Reviewing can be difficult: there are an awful lot of discs out there that sound like all the rest. This ain't one of them. Evolution confirms that the Fonda-Stevens Group is one of the best-kept secrets in jazz. This fourth release from the quintet is one of the best showcases to date for five of the most exciting instrumentalists currently playing. In an age when most of the best-known exponents of the genre have gone into the lick-recycling business, bassist Fonda and pianist Stevens, along with Herb Robertson (trumpet, cornet, fluegelhorn), Mark Whitecage (alto sax, clarinet), and Harvey Sorgen (drums) play jazz in the truest sense of the word: not what your grandfather played, but the music of excitement, the music of exploration. The Group is playing within the tradition: they play heads (which are usually hypnotically catchy) and solos, their instrumentation is ordinary for jazz, and they swing.
But "tradition" for this quintet is not artificially truncated to leave out the Sixties and Seventies. The variety of tempos, harmonies, dynamic levels, and moods of these pieces - and within them - is an artful combination of the best of what is conventionally understood as jazz with the compositional and timbral innovations of John Coltrane, Albert Ayler, and those who worked with them and came after them. Robertson and Whitecage can essay the prettiest of melodies with perfect straightforwardness (check out the gorgeous "Strayhorn" and the swinging "Birdtalk"), and burn at the outer edges with no less compelling confidence. The extraordinary Stevens never plays what one might expect, but never seems to make a misstep, displaying just as much versatility and quick-change ability as the horn players. He can play yearning ballads ("Strayhorn"), genial bop, sometimes with a Monk flavor ("From the Source"), contemporary classical coloristics ("2nd Time Around" and "From the S! ource"), furious energy music ("In the Whitecage"), and more.

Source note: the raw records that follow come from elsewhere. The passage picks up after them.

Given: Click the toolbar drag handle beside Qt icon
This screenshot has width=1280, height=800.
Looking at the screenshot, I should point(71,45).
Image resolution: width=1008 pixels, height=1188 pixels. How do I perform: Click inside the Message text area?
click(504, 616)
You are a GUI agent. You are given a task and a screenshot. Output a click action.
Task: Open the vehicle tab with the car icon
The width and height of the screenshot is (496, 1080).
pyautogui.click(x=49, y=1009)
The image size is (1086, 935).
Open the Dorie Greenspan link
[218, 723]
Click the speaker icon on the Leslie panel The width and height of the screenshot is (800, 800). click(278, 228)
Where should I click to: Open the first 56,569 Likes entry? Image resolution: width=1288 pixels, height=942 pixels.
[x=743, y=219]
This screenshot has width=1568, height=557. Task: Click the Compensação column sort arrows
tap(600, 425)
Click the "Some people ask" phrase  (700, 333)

Fonda is no less sensitive an accompanist, but he stands out here more for his compositions: "In the Whitecage," "2nd Time Around," "Song for My Mother" and "From the Source" - the latter in a version strikingly different from that on his From the Source album. Each is uniquely crafted and immediately much different from the others; "2nd Time Around" is especially noteworthy for its extended and treacherous unison section; "In the Whitecage" and "From the Source" sprawling tours-de-force that take in a panorama of styles and moods. Stevens' contributions, "Strayhorn" and the retro "Birdtalk," are less immediately ambitious (although they both contain more than a few surprises) but no less appealing.
Every so often there comes along a really striking disc, one that serious jazz listeners should not overlook. Here it is. Don't miss it.